Clinical and community-centered interventions can reduce the risk of firearm-related harm and strengthen safety when these moments are used effectively.
Explore each intervention to understand when it may be helpful, who is involved, and what it looks like in practice across healthcare and community settings.
Filter interventions by:
Firearm Injury Risk Screening
Brief, routine screening can help clinicians identify patients who may be at increased risk of firearm-related harm and guide appropriate follow-up supports. This includes tools such as the SaFETy Score (to identify youth at risk of future firearm injury) and the 5 L’s (a conversation guide focused on access and safety among older adults).
Hospital-Based Violence Intervention Programs (HVIPs)
HVIPs engage violently injured patients at the bedside and connect them with credible messengers and long-term case management to support recovery, reduce reinjury and retaliation, and strengthen community healing
Lethal Means Counseling
For patients at elevated suicide or violence risk, clinicians work collaboratively with individuals and their support systems to temporarily reduce access to firearms and other lethal means. This may include safety planning and use of tools like Lock to Live to support decision-making.
Medical-Legal Partnerships
Embedded legal professionals work alongside care teams to resolve housing, benefits, employment, and other legal needs that affect recovery—supporting patient stability, reducing stress during healing, and improving access to essential resources.

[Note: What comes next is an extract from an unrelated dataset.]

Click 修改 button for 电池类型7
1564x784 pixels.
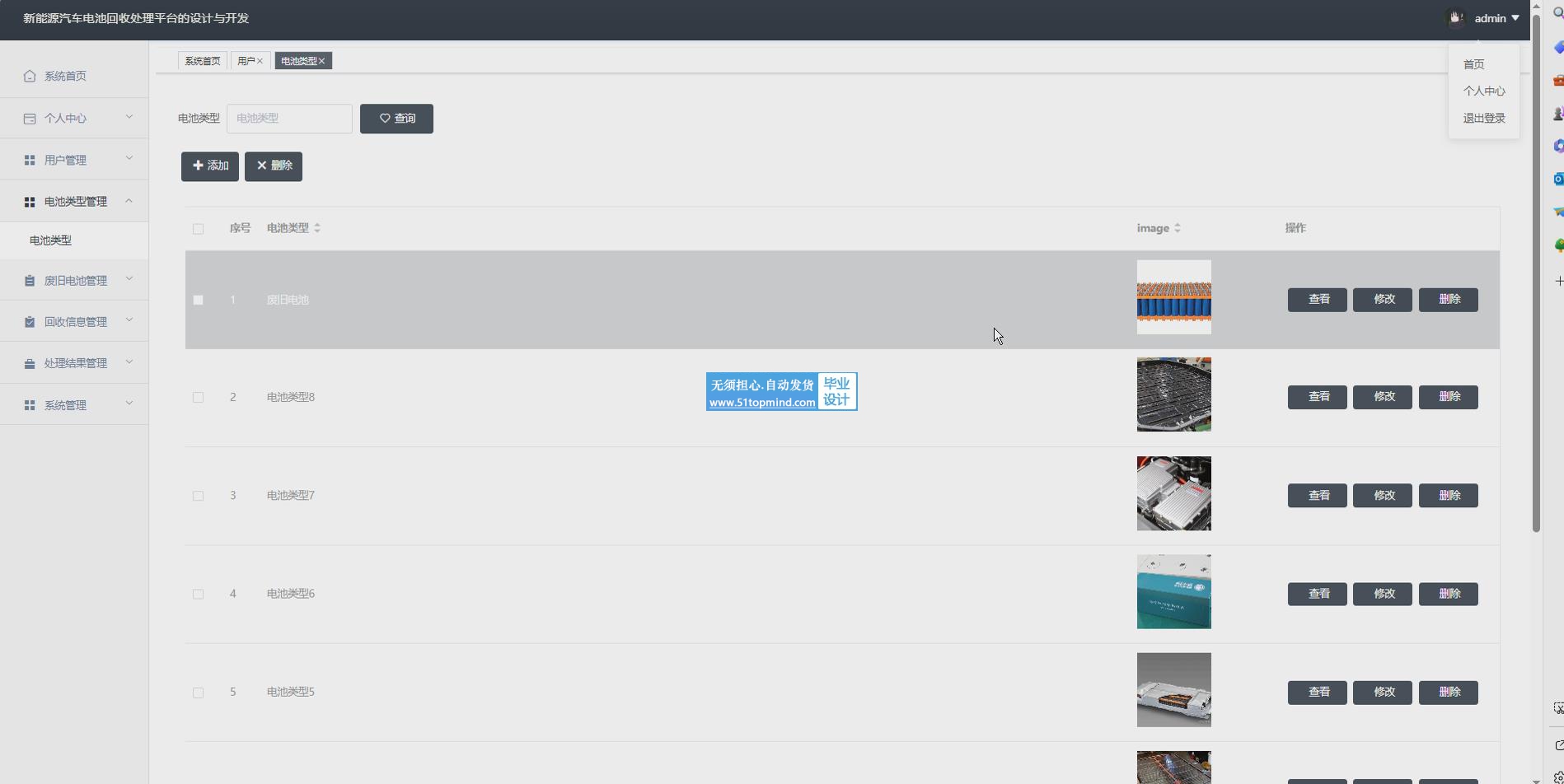pos(1383,496)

Safety Behaviors Counseling
Respectful, nonjudgemental conversations about firearm access and secure storage can reduce the risk of injury in the home. Counseling focuses on achievable safety steps and may be paired with providing storage devices to support behavior change.
Secure Firearm Storage
Clinicians can help patients and families choose secure storage options—such as locks, safes, or off-site storage—to reduce access during high-risk periods and prevent unintentional and self-directed firearm injury.
Trauma Recovery Centers
Trauma Recovery Centers provide accessible, trauma-informed mental health and support services to survivors of violent crime—improving healing, stability, and long-term well-being for individuals who often face barriers to care.